Analytics Tools Landscape Summary

This document briefly describes the most common forms of analytics tools in use in both traditional digital publishing and academic publishing, with an emphasis on what they are designed to measure and what goals they are designed to serve.

Published onJun 30, 2020
Analytics Tools Landscape Summary
·

This document briefly describes the most common forms of analytics tools in use in both traditional digital publishing and academic publishing, with an emphasis on what they are designed to measure and what goals they are designed to serve. Additionally, it includes a feature comparison of 3 different analytics products evaluated by the PubPub team in early 2020 ahead of a transition from using Keen to Heap for both product and web analytics.

Digital Publishing Analytics Landscape Overview

Web Analytics

Most standard web analytics tools provide a relatively consistent set of metrics that track user behavior on a website. These tools tend to be geared for media and e-commerce and used by marketers. So, they place an emphasis on understanding how users come to a site and what pathways they took along the way to converting on a defined “goal,” often purchasing a product. These tools also tend to integrate with ad buying platforms, to link ad campaigns to on-site goal conversion.

Examples: Google Analytics, Adobe Omniture, Chartbeat

Product Analytics

Product analytics tools collect similar data to web analytics tools, but are geared for people building software that is itself a product (i.e., PubPub), and thus focus more on allowing product managers to probe how users engage with specific features of a web product to determine what features are most valuable to users. These tools tend measure more fine-grained (but privacy invasive) interactions than web analytics tools like complex interactions with specific site elements, user behavior patterns over time, etc.

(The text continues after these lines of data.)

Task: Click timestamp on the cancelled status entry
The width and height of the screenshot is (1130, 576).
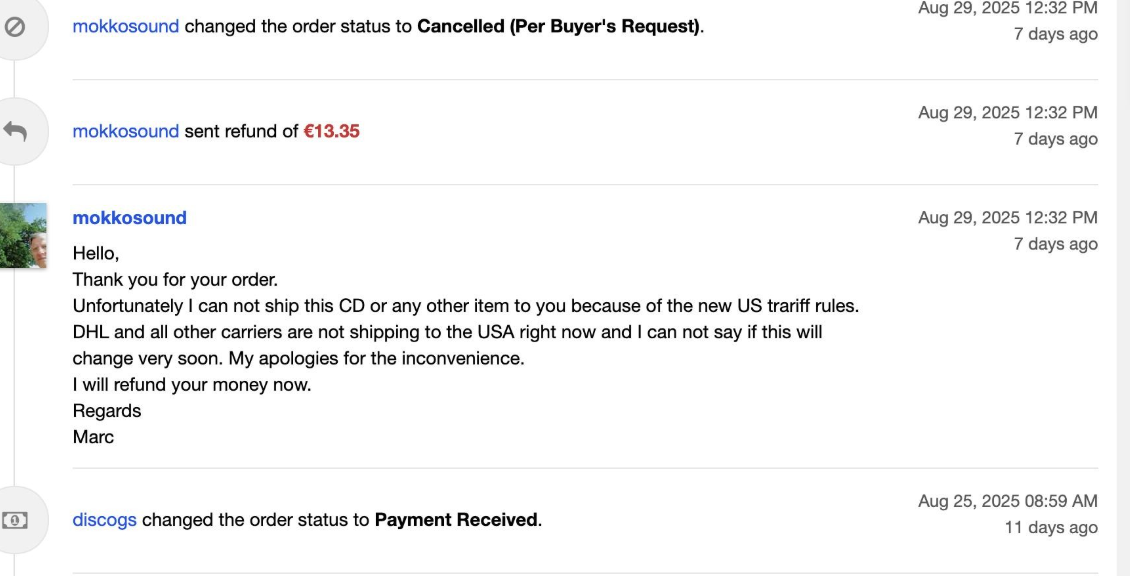Action: (x=1007, y=8)
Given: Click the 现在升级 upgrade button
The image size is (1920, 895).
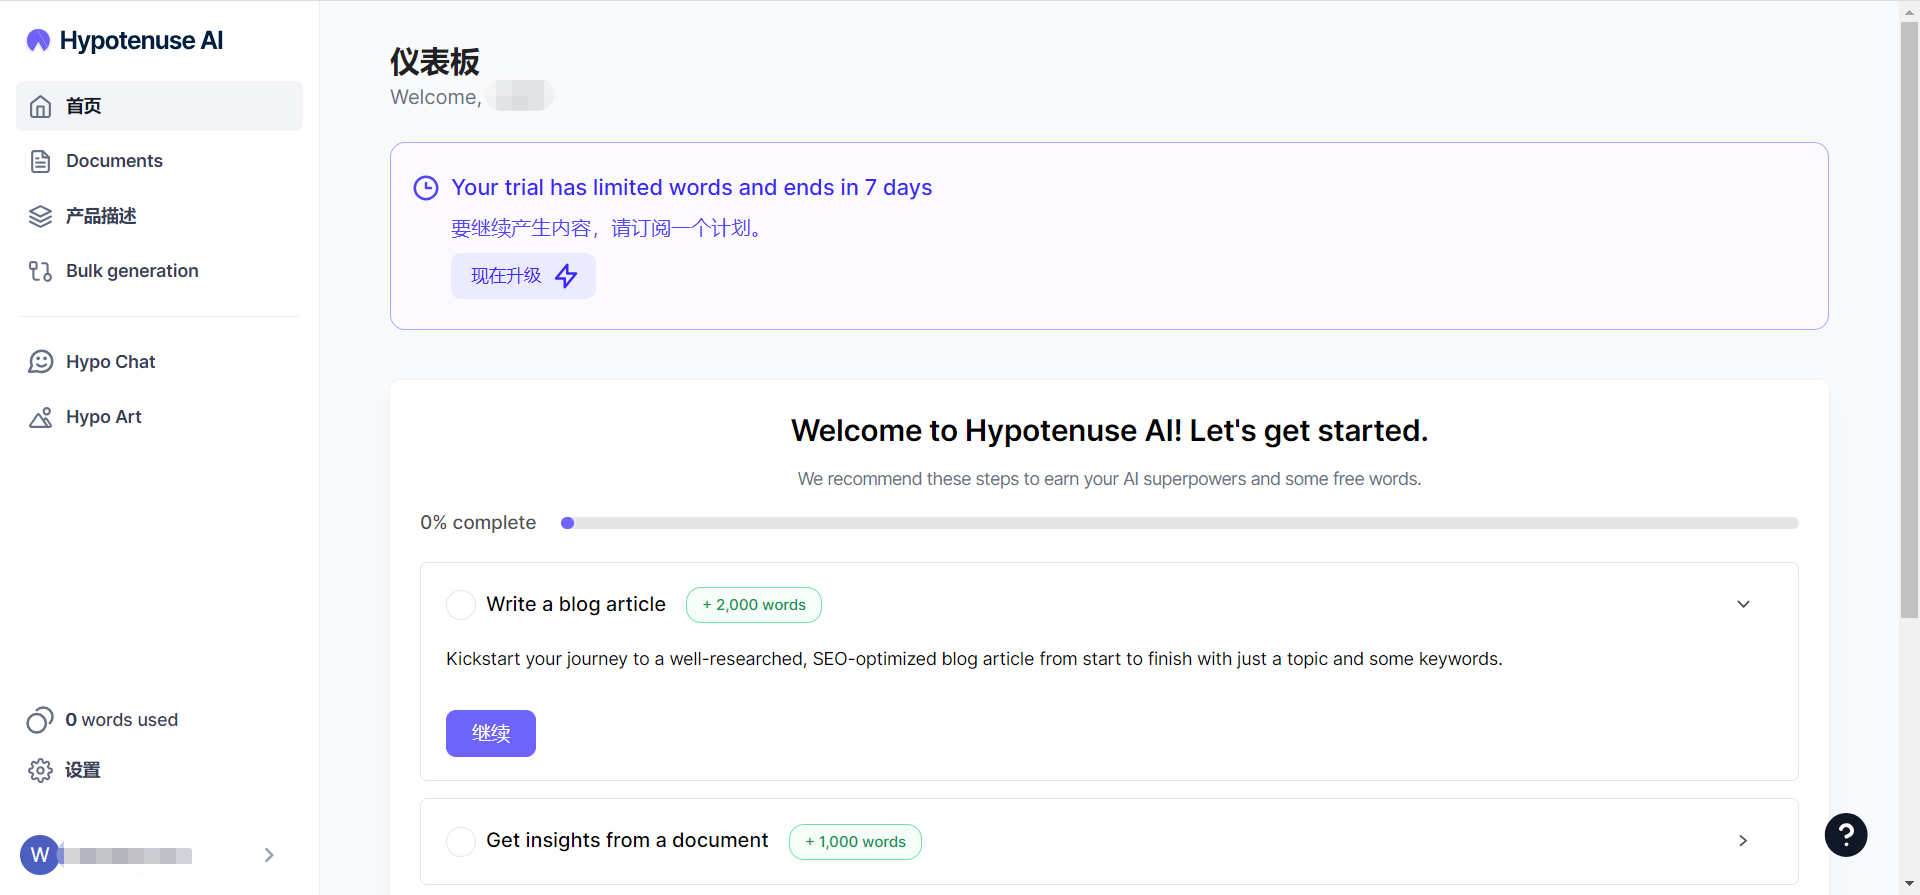Looking at the screenshot, I should click(523, 276).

Examples: Heap, Mixpanel, Keen

Social Analytics

Because web analytics are collected from on-site activity only, but much traffic today comes from conversation happening on social platforms, a number of companies offer platforms to track activity on social media. Social media companies make money by selling advertisements against the data they collect. So, they tend to limit access to data about content posted on their platforms. Social analytics tools fill in those gaps.

These fall into two main categories.

Campaign Analytics

Most social media sites will give you fairly extensive data on posts you make to your own accounts on social sites. Campaign analytics tools often include schedulers, and will automatically collect and organize metrics across your accounts. Depending on the network and what analytics they provide, these metrics typically include:

  • Post reach (paid and unpaid)

  • Post views

  • Locations the post was seen (newsfeed vs. sidebar vs. recommendation)

  • Engagements with the post (likes, comments, shares, favorites, etc.)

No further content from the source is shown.